> _Direction_:
Please recast the records below as a Markdown table with two columns, Row and Line, putting each nonblank line in its own numbered row and skipping blank lines.

*** Input

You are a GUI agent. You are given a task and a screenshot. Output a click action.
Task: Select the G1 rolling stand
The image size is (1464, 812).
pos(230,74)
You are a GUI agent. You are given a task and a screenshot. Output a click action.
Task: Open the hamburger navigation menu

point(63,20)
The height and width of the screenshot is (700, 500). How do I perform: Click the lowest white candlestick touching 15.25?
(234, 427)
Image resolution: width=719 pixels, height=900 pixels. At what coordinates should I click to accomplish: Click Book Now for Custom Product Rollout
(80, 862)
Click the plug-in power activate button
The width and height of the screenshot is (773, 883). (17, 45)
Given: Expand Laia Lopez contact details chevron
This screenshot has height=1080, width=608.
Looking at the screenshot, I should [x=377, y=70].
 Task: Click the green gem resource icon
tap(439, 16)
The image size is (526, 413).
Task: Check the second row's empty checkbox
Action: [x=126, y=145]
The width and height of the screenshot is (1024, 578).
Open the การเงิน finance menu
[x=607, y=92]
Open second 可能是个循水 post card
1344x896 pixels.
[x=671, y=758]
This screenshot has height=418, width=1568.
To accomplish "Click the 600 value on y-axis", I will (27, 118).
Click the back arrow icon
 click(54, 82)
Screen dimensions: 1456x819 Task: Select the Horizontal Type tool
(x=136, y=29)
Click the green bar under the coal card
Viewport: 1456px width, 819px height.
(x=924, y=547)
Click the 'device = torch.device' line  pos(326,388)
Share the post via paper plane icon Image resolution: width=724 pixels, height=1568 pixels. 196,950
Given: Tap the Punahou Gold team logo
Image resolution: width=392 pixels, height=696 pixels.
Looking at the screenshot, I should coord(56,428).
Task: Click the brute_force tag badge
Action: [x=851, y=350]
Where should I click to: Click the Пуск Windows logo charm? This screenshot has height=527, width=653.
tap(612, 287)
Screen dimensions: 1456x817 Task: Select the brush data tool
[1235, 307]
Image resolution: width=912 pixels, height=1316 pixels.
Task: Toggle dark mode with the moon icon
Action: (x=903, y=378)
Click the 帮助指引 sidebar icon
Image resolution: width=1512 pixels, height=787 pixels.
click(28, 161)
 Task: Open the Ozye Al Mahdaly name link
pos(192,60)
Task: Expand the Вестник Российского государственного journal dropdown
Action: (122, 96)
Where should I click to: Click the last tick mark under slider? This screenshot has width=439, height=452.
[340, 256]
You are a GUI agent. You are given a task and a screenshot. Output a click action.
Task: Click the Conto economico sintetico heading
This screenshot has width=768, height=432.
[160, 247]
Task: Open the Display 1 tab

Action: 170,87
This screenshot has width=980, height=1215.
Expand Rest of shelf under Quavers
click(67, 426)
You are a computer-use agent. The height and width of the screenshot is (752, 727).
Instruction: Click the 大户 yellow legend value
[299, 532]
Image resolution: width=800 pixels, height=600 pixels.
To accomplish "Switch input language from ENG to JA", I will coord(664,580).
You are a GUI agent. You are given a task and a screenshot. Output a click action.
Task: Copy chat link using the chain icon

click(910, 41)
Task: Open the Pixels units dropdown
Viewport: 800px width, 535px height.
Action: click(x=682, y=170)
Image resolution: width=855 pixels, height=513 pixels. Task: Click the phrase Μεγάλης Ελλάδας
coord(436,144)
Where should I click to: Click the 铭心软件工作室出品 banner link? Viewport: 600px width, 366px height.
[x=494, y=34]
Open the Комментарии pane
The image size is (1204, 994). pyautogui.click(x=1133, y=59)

******

> _Correct answer_:
| Row | Line |
|---|---|
| 1 | You are a GUI agent. You are given a task and a screenshot. Output a click action. |
| 2 | Task: Select the G1 rolling stand |
| 3 | The image size is (1464, 812). |
| 4 | pos(230,74) |
| 5 | You are a GUI agent. You are given a task and a screenshot. Output a click action. |
| 6 | Task: Open the hamburger navigation menu |
| 7 | point(63,20) |
| 8 | The height and width of the screenshot is (700, 500). How do I perform: Click the lowest white candlestick touching 15.25? |
| 9 | (234, 427) |
| 10 | Image resolution: width=719 pixels, height=900 pixels. At what coordinates should I click to accomplish: Click Book Now for Custom Product Rollout |
| 11 | (80, 862) |
| 12 | Click the plug-in power activate button |
| 13 | The width and height of the screenshot is (773, 883). (17, 45) |
| 14 | Given: Expand Laia Lopez contact details chevron |
| 15 | This screenshot has height=1080, width=608. |
| 16 | Looking at the screenshot, I should [x=377, y=70]. |
| 17 |  Task: Click the green gem resource icon |
| 18 | tap(439, 16) |
| 19 | The image size is (526, 413). |
| 20 | Task: Check the second row's empty checkbox |
| 21 | Action: [x=126, y=145] |
| 22 | The width and height of the screenshot is (1024, 578). |
| 23 | Open the การเงิน finance menu |
| 24 | [x=607, y=92] |
| 25 | Open second 可能是个循水 post card |
| 26 | 1344x896 pixels. |
| 27 | [x=671, y=758] |
| 28 | This screenshot has height=418, width=1568. |
| 29 | To accomplish "Click the 600 value on y-axis", I will (27, 118). |
| 30 | Click the back arrow icon |
| 31 |  click(54, 82) |
| 32 | Screen dimensions: 1456x819 Task: Select the Horizontal Type tool |
| 33 | (x=136, y=29) |
| 34 | Click the green bar under the coal card |
| 35 | Viewport: 1456px width, 819px height. |
| 36 | (x=924, y=547) |
| 37 | Click the 'device = torch.device' line  pos(326,388) |
| 38 | Share the post via paper plane icon Image resolution: width=724 pixels, height=1568 pixels. 196,950 |
| 39 | Given: Tap the Punahou Gold team logo |
| 40 | Image resolution: width=392 pixels, height=696 pixels. |
| 41 | Looking at the screenshot, I should coord(56,428). |
| 42 | Task: Click the brute_force tag badge |
| 43 | Action: [x=851, y=350] |
| 44 | Where should I click to: Click the Пуск Windows logo charm? This screenshot has height=527, width=653. |
| 45 | tap(612, 287) |
| 46 | Screen dimensions: 1456x817 Task: Select the brush data tool |
| 47 | [1235, 307] |
| 48 | Image resolution: width=912 pixels, height=1316 pixels. |
| 49 | Task: Toggle dark mode with the moon icon |
| 50 | Action: (x=903, y=378) |
| 51 | Click the 帮助指引 sidebar icon |
| 52 | Image resolution: width=1512 pixels, height=787 pixels. |
| 53 | click(28, 161) |
| 54 |  Task: Open the Ozye Al Mahdaly name link |
| 55 | pos(192,60) |
| 56 | Task: Expand the Вестник Российского государственного journal dropdown |
| 57 | Action: (122, 96) |
| 58 | Where should I click to: Click the last tick mark under slider? This screenshot has width=439, height=452. |
| 59 | [340, 256] |
| 60 | You are a GUI agent. You are given a task and a screenshot. Output a click action. |
| 61 | Task: Click the Conto economico sintetico heading |
| 62 | This screenshot has width=768, height=432. |
| 63 | [160, 247] |
| 64 | Task: Open the Display 1 tab |
| 65 | Action: 170,87 |
| 66 | This screenshot has width=980, height=1215. |
| 67 | Expand Rest of shelf under Quavers |
| 68 | click(67, 426) |
| 69 | You are a computer-use agent. The height and width of the screenshot is (752, 727). |
| 70 | Instruction: Click the 大户 yellow legend value |
| 71 | [299, 532] |
| 72 | Image resolution: width=800 pixels, height=600 pixels. |
| 73 | To accomplish "Switch input language from ENG to JA", I will coord(664,580). |
| 74 | You are a GUI agent. You are given a task and a screenshot. Output a click action. |
| 75 | Task: Copy chat link using the chain icon |
| 76 | click(910, 41) |
| 77 | Task: Open the Pixels units dropdown |
| 78 | Viewport: 800px width, 535px height. |
| 79 | Action: click(x=682, y=170) |
| 80 | Image resolution: width=855 pixels, height=513 pixels. Task: Click the phrase Μεγάλης Ελλάδας |
| 81 | coord(436,144) |
| 82 | Where should I click to: Click the 铭心软件工作室出品 banner link? Viewport: 600px width, 366px height. |
| 83 | [x=494, y=34] |
| 84 | Open the Комментарии pane |
| 85 | The image size is (1204, 994). pyautogui.click(x=1133, y=59) |